Mundo islâmico
Jornalistas italianos sequestrados na Líbia são libertados
Quatro repórteres foram retidos na véspera quando se dirigiam de carro a Trípoli
Rebeldes têm ajuda da Otan na busca por Kadafi (Gianluigi Guercia / AFP)
Os quatro jornalistas italianos sequestrados na quarta-feira na Líbia foram libertados, informou nesta quinta-feira o jornal Corriere della Sera. Os jornalistas sequestrados são Claudio Monici, enviado do jornal Avvenire - da Conferência Episcopal Italiana (CEI) -, Domenico Quirico, do La Stampa, e Elisabetta Rosaspina e Giuseppe Sarcina, ambos do Corriere della Sera.
Elisabetta, Sarcina, Monici e Quirico
O site do jornal Corriere della Sera cita declarações de Rosaspina que entrou em contato com o diretor da publicação, Ferruccio de Bortoli, após a libertação e afirma que todos estão bem. "Estou vivo e livre.

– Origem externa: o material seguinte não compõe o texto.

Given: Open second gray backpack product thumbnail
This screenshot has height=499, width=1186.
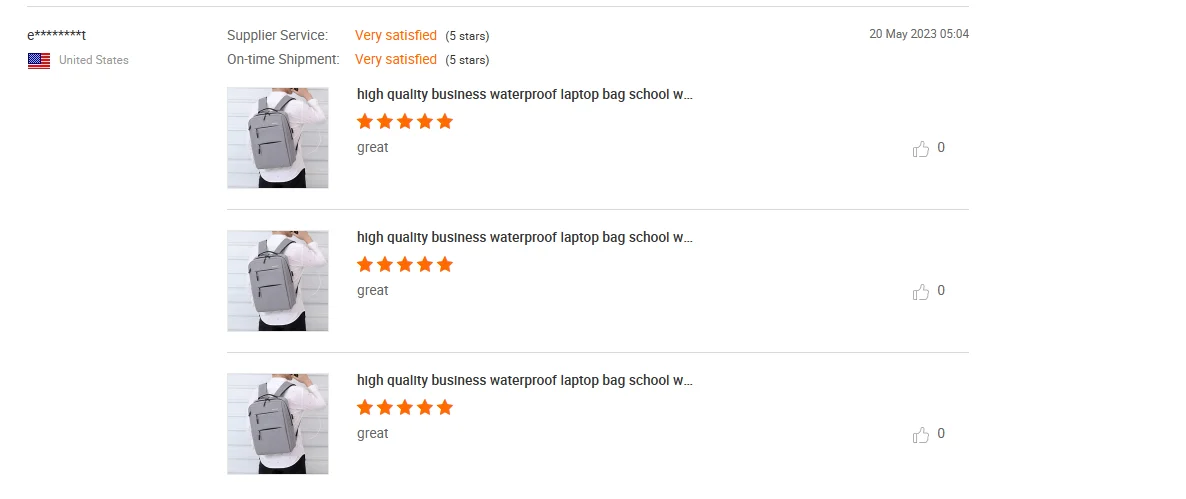Looking at the screenshot, I should coord(278,281).

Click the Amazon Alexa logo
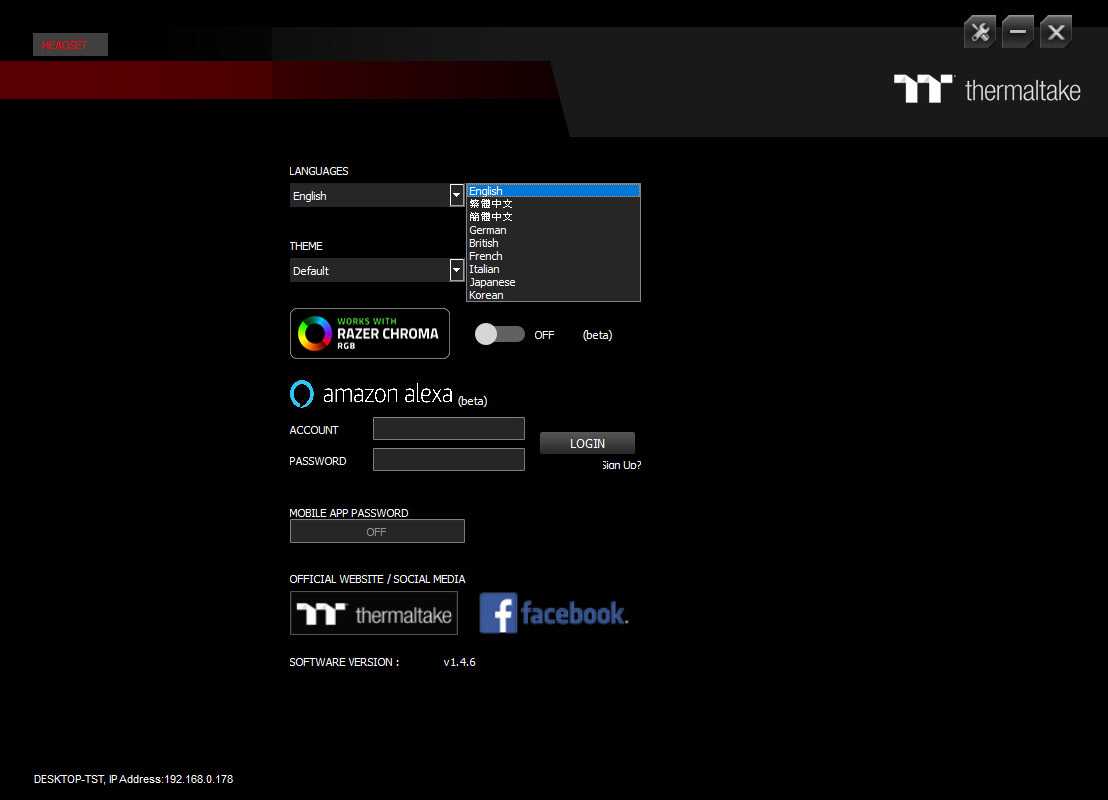371,394
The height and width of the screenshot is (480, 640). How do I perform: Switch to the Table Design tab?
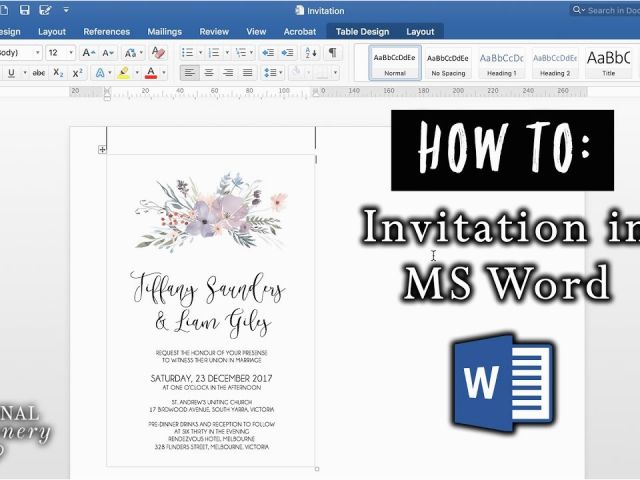pos(361,32)
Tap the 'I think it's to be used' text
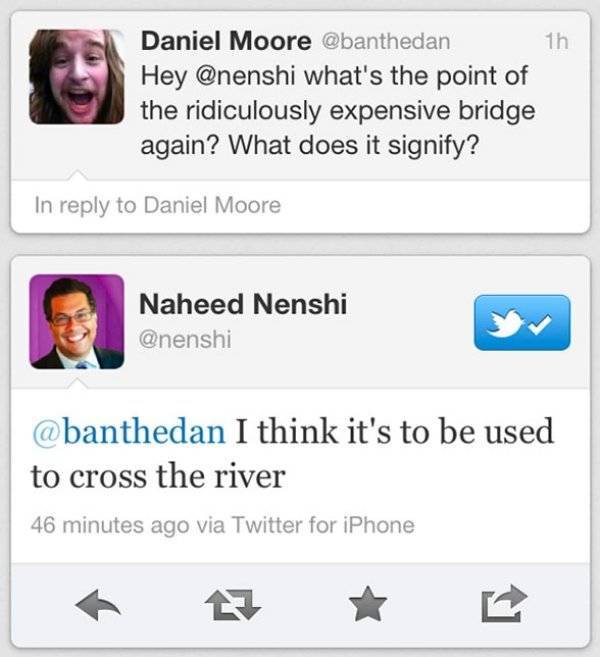Screen dimensions: 600x657 click(394, 433)
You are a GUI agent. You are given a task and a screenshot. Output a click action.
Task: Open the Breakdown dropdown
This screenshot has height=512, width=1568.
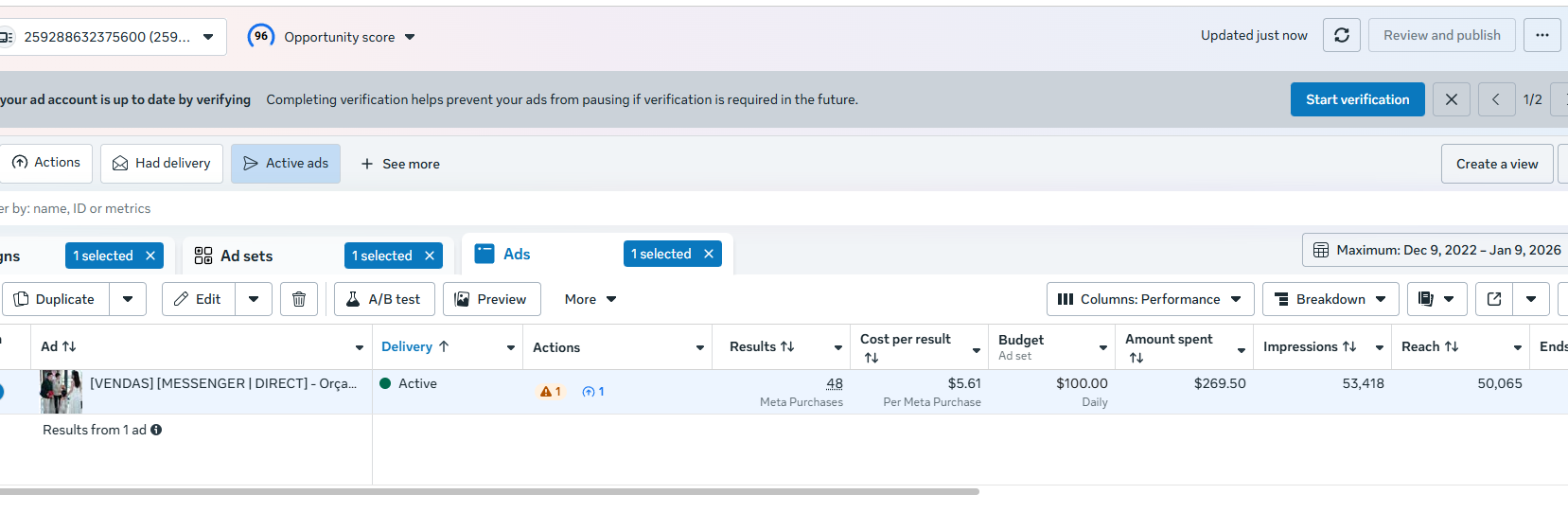tap(1330, 299)
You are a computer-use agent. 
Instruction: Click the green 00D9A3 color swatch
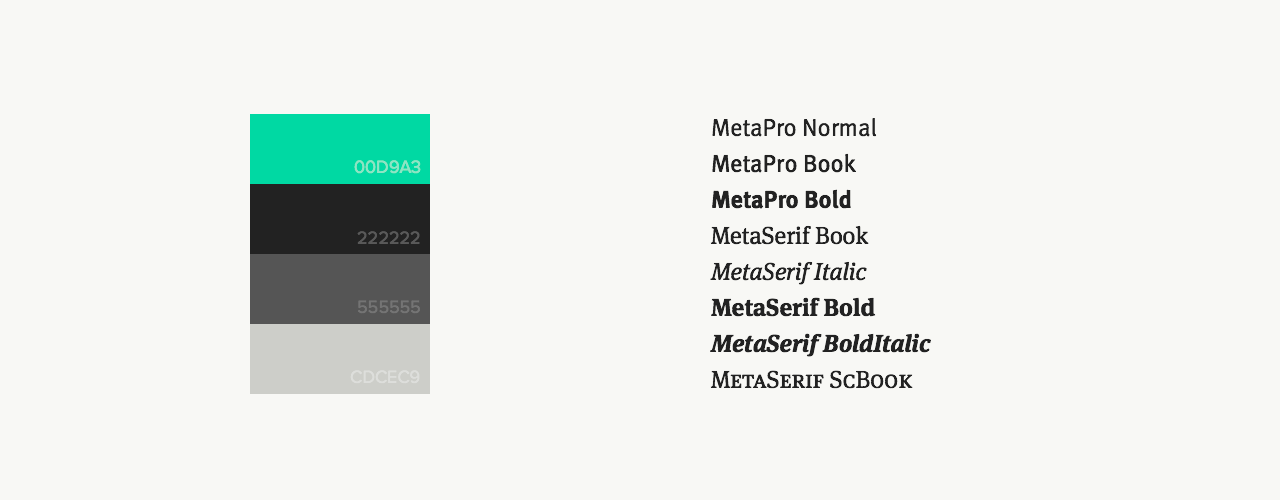340,149
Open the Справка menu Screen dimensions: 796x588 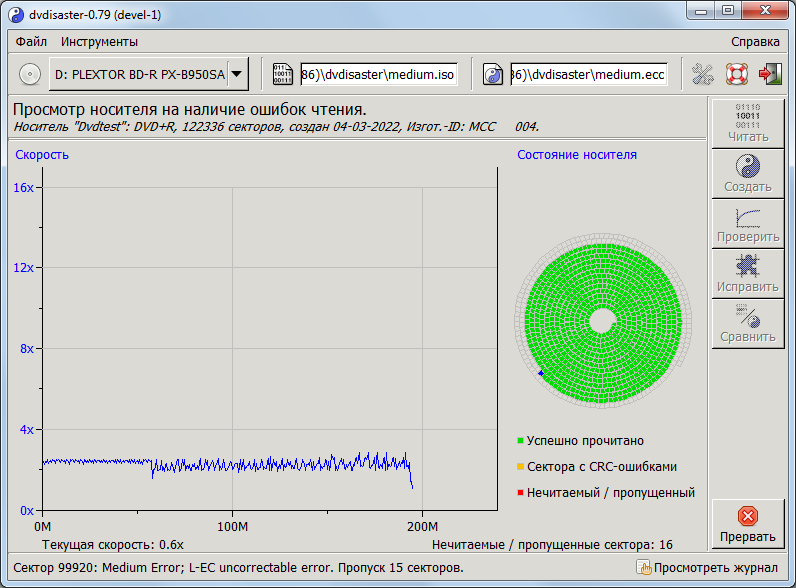(x=755, y=42)
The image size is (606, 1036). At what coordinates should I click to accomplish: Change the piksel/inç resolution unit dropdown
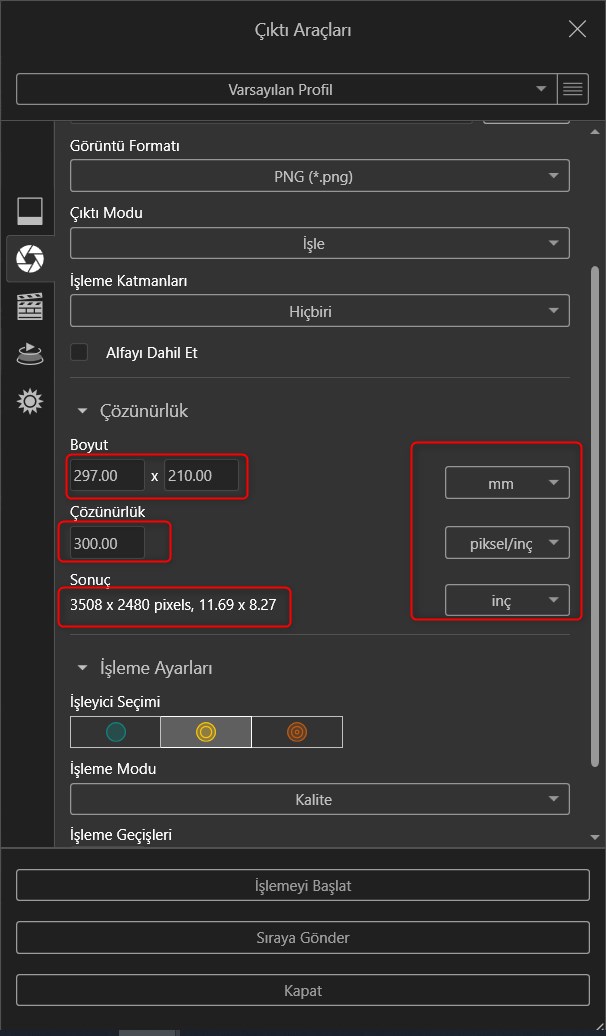point(507,543)
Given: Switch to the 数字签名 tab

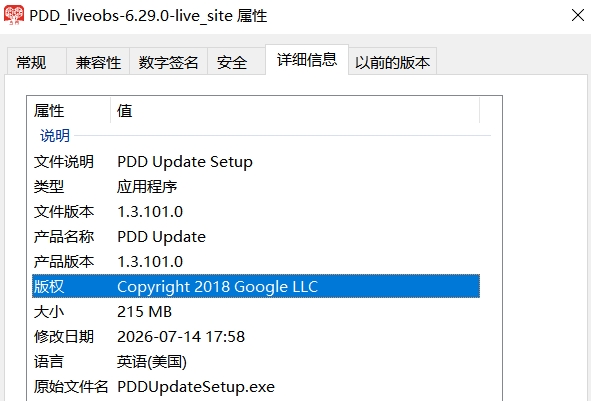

Agora estou bem, mas até uma hora atrás eu pensava que iria morrer", referiu Quirico ao jornal em que trabalha.
O jornal milanês contou que a libertação ocorreu depois que "dois jovens invadiram a casa onde eles estavam retidos". Aparentemente, acrescenta Corriere della Sera, os sequestradores deixaram a casa na noite passada. Os quatro jornalistas foram sequestrados na quarta-feira na Líbia quando se dirigiam de carro para Trípoli a partir da localidade ocidental de Zawiya.
Segundo os jornalistas, que puderam falar com seus familiares e com os jornais em que trabalham, todos foram agredidos e tiveram seus celulares roubados, além das pastas e outros móveis e utensílios. Depois eles foram transferidos para um apartamento em Trípoli, que fica entre a fortaleza do coronel Muamar Kadafi de Bab Al Azizia e o hotel Rixos, onde cerca de 30 jornalistas estrangeiros ficaram retidos entre domingo e quarta pelas forças leais a Kadafi.
Preocupação - O Comitê Internacional da Cruz Vermelha (CICV) expressou sua preocupação com a situação dos jornalistas em atuação em Trípoli, onde os confrontos entre tropas leais ao coronel Muammar Kadafi e rebeldes continuam desde que estes entraram na capital no domingo passado. O chefe da delegação do CICV na Líbia, George Comninos, lembrou em comunicado que os jornalistas estão protegidos pelas leis humanitárias internacionais, da mesma que os civis, por isso "devem ser protegidos e respeitados pelas partes envolvidas no conflito".
Comninos ressaltou a vontade desta organização de prestar ajuda aos jornalistas que estejam em situação de risco, como fez na quarta-feira ao libertar 33 profissionais e dois civis que estavam retidos no hotel Rixos de Trípoli pelas forças leais a Kadafi. Diversos meios de comunicação entraram em contato com o CICV nos últimos dias preocupados pela situação de segurança e bem-estar de seus trabalhadores. Desde o início do conflito no início do ano, organização recebeu já 50 pedidos da imprensa e de familiares de jornalistas pedindo para protegê-los.